The single was the band's biggest mainstream hit, achieving heavy airplay on top 40 radio in the United States. It reached number 11 on the U.S. Billboard Hot 100. For Schlesinger, it was his highest-charting effort. The song received positive reviews from critics.

Background
The pop-rock quintet the Click Five emerged from Boston in the early 2000s. Their manager was Wayne Sharp, a talent scout with a background in jazz. Sharp had previously attempted to form a radio-ready pop outfit two decades prior with Candy, and styled the Click Five with identical suits and mod haircuts. The group signed to major label Lava Records in 2004, touring in support of singer Ashlee Simpson. Afterward, the band began recording their debut LP, Greetings from Imrie House, with producer Mike Denneen. The engineer had previously worked with power-pop band Fountains of Wayne, producing their 2003 hit album Welcome Interstate Managers.

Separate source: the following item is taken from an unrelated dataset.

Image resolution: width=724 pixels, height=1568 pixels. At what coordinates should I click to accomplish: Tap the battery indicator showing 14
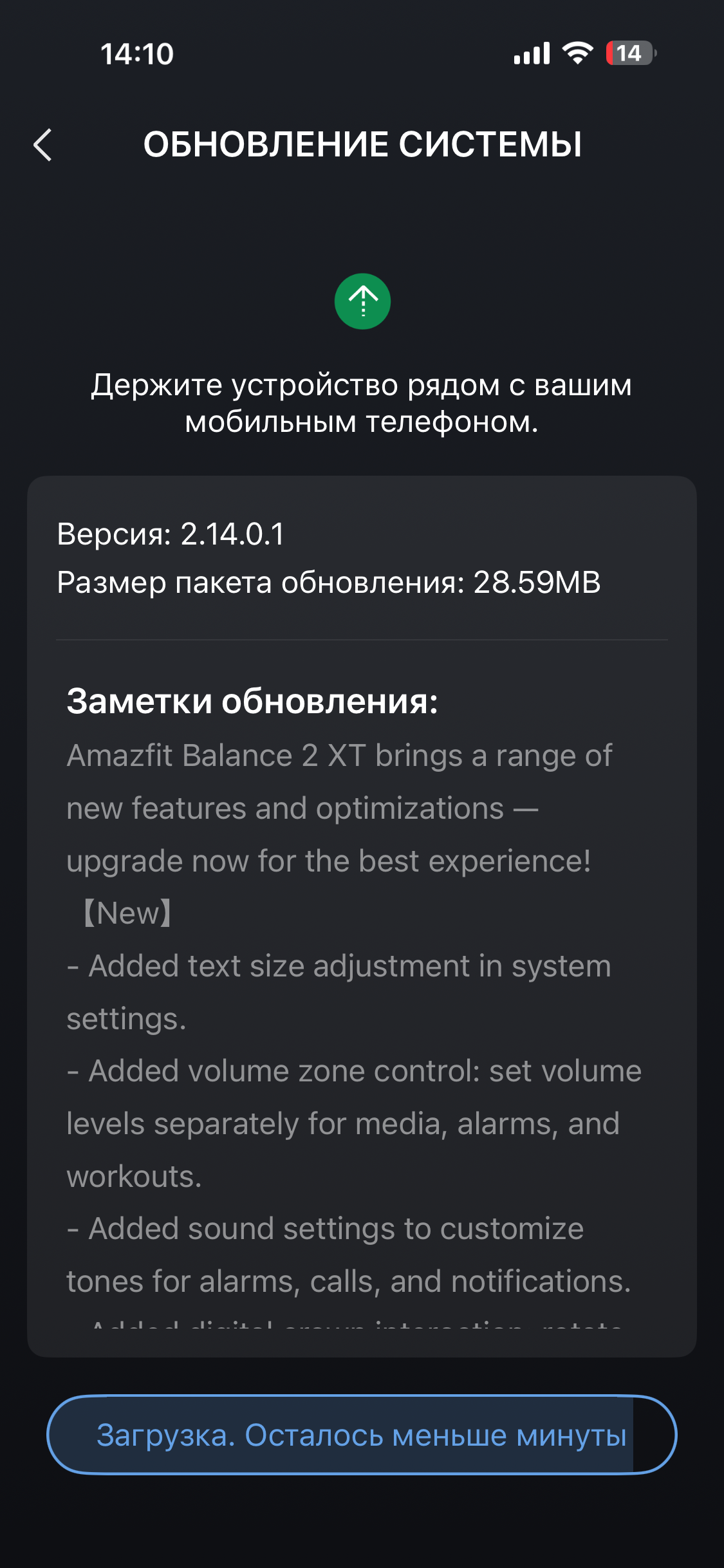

"Just the Girl" was supplied to the group by that band's bassist, songwriter Adam Schlesinger, also-known for writing the title song to the film That Thing You Do!, which coincidentally also centered on a manufactured band "designed to generate Beatlemania-type hysteria." The band were fans of Fountains of Wayne, commenting in an interview that they were essentially "handed" the "unreleased Fountains of Wayne song."

Chart performance
"Just the Girl" debuted at number 83 on the Billboard Hot 100 the week of July 30, 2005. Two weeks later, it moved sixteen spots from number 68 to number 52 the week of August 13, 2005. It reached the top 40 on the week of August 20, 2005, moving thirty-one spots to number 21. It peaked at number 11 the week of September 3, 2005 and stayed there for two weeks, remaining on the chart for twenty weeks.

For Schlesinger, it was the highest-charting single of his career.

Reception
Initial reviews of the song were positive. Billboard contributor Chuck Taylor considered it reminiscent of boy-band LFO, dubbing it "just tough enough to be cool, but power poppy enough to have the braces crowd bellowing in unison." Jessica Grose of Spin viewed the band's debut, Greetings from Imrie House, as banal and manufactured, but singled out "Just the Girl" as the "only palatable song [...] and that's because Click Five didn't write it."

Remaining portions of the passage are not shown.